Taylor shared what he feels are the top five genealogical innovations of the past 10 to 15 years.

  1. Online access to the United States census.
  2. The FamilySearch record pilot, which changed how we access records online.
  3. Crowd-sourced indexing.
  4. Automated hints and matches.
  5. Consumer DNA tests, which sparked not only new audiences, but new tools.

And his wish list for the future? Tools that do the following:

  • Make family history more accessible. For many around the world, access and opportunities are limited.
  • Help us interpret and understand historical records, not just read the words.
  • Help us learn. Family history is a constant process of education, so technology should teach us as well as help us discover.
  • Enable us to share and preserve our family history. Sharing today is typically done in siloes; we need a way to connect these siloes.
The Latest Innovations

Here’s a look at the exciting new technology from the forum.

StoryScout showed a beta version of StoryScout, a tool that invites users to search for an ancestor. Using the ancestor’s historical records, StoryScout creates an engaging narrative that includes not only events in the ancestor’s life, but facts about the ancestor’s time and place.


Treasured enables users to create appealing 3D online museums to showcase family photos and documents. Museums can be shared with family and friends. Virtual reality is in development.


If you have ancestors from the Netherlands, you’ll love Links, a cutting-edge tool that reconstructs families from the data on the WieWasWie (Who Was Who) website.

Explore Historical Images

The first digital record collections published by FamilySearch in 2007 contained around 100,000 images. That number has now skyrocketed to over 4 billion. Until recently, FamilySearch needed around 249 days to make a digital image accessible online.
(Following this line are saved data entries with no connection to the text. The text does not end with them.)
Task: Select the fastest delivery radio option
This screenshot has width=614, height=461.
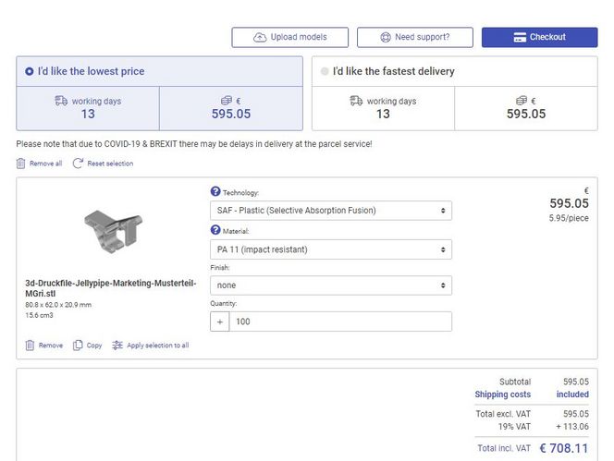Action: (324, 71)
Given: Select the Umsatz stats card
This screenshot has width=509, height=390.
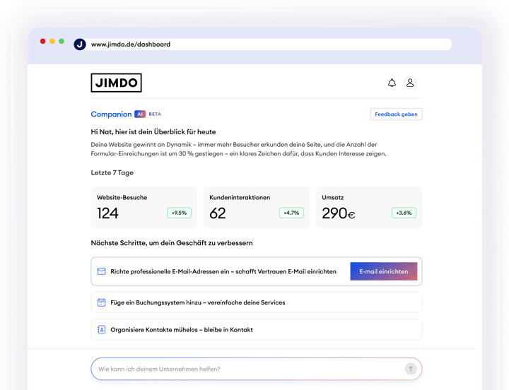Looking at the screenshot, I should 368,207.
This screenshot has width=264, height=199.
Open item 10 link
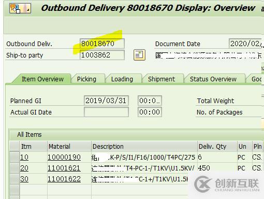pyautogui.click(x=24, y=157)
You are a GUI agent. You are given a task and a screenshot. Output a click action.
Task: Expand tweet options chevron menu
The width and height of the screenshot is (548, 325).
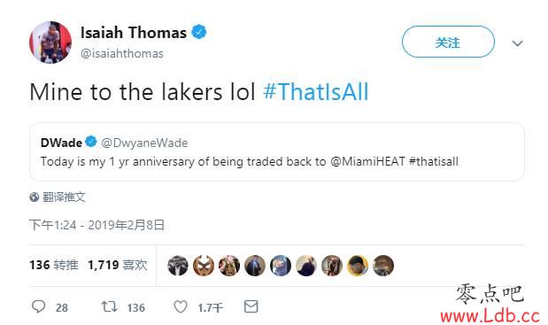(517, 43)
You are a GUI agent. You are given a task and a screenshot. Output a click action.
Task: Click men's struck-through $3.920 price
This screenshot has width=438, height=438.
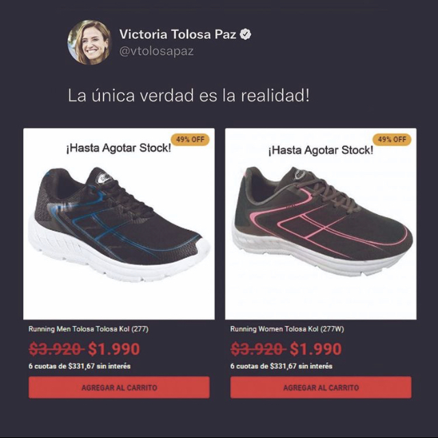pos(55,349)
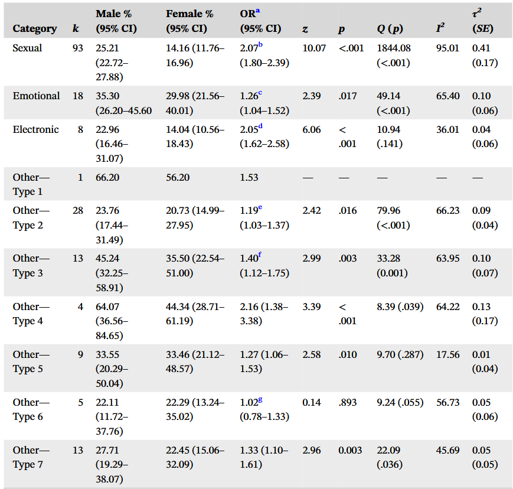This screenshot has height=489, width=513.
Task: Select the τ² (SE) column header
Action: click(x=482, y=21)
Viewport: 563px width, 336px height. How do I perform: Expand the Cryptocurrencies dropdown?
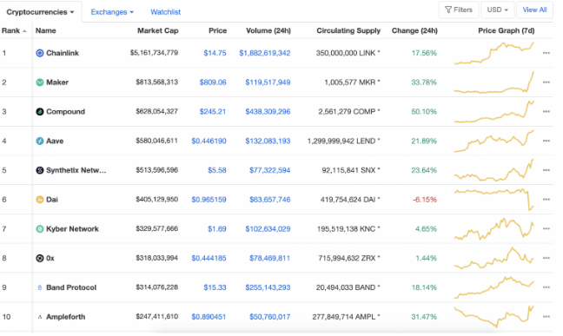click(x=40, y=12)
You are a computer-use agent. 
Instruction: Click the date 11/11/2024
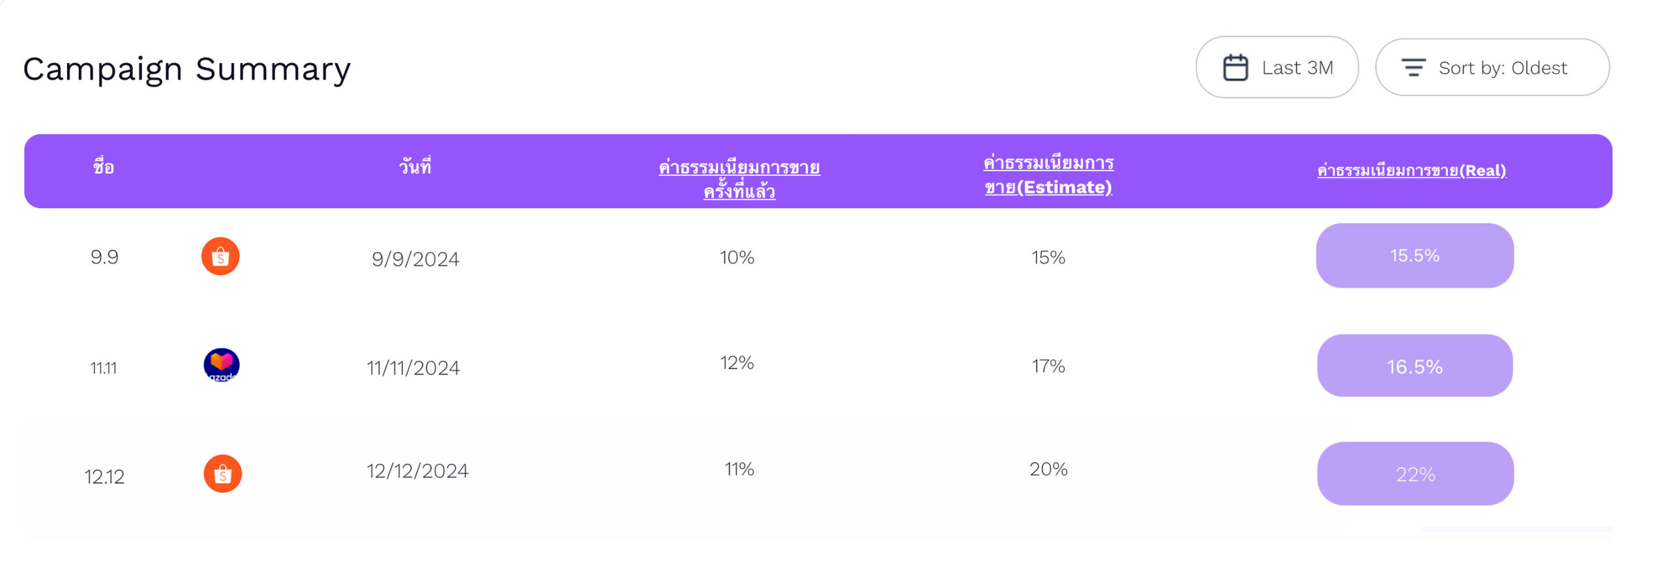pos(413,368)
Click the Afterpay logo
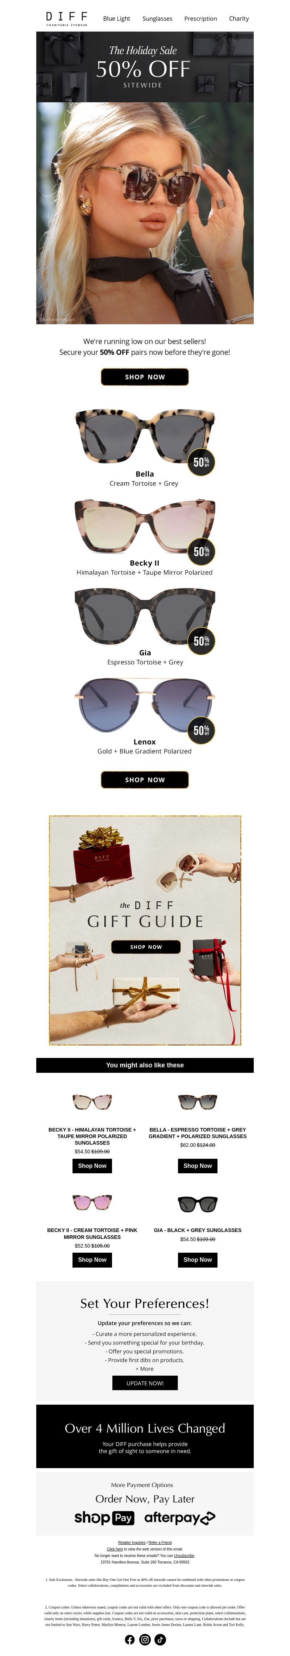This screenshot has width=290, height=1656. point(179,1517)
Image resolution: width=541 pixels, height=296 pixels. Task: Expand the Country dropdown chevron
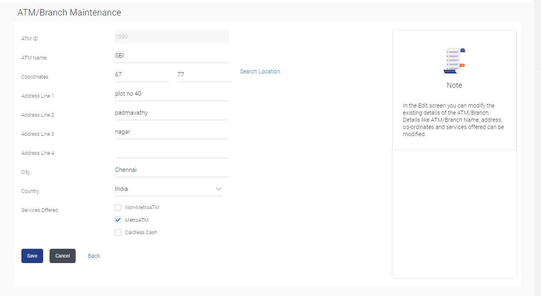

Innovation has now reduced the time to 24 hours. Check out the real-time image counter on the Explore Historical Images page.


Filae presented GeoSearch, a tool that plots historical record search results on a map. These visual search results provide an enlightening context that can help answer questions and break through brick walls.

Expanded 1939 Register

When findmypast initially published the 1939 Register, about 10 million names were redacted to protect the privacy of those who could still be living. Findmypast developed technology to identify which of those individuals are deceased, resulting in redaction being removed for about 4 million names. Findmypast’s British newspaper archive now contains over 36 million pages, each with the potential of close to 90 names per page.

Time Machine

The Time Machine project was created to combat the ongoing loss of historical data. It is a collaborative effort between universities, archives, and private companies to preserve information documenting Europe’s past.

Wrap-up Wisdom

Steve Rockwood concluded by asking attendees to consider how to help people learn to do family history, a different matter from simply training or teaching them. We need a paradigm shift from traditional ways of teaching genealogy. The innovations presented at the Innovation and Technology Forum help people learn by experience as they discover, gather, and connect their families in the past, present, and future.

We are stewards of our time and place, Rockwood said. We need to honor those in the past on whose shoulders we stand; we also should honor those we will serve in the future.

RootsTech began 10 years ago in an effort to spark collaboration between genealogists and technologists. The Innovation and Technology Forum provides evidence that both groups have benefited and will continue to benefit as they work together, moving family history forward in exciting and innovative ways.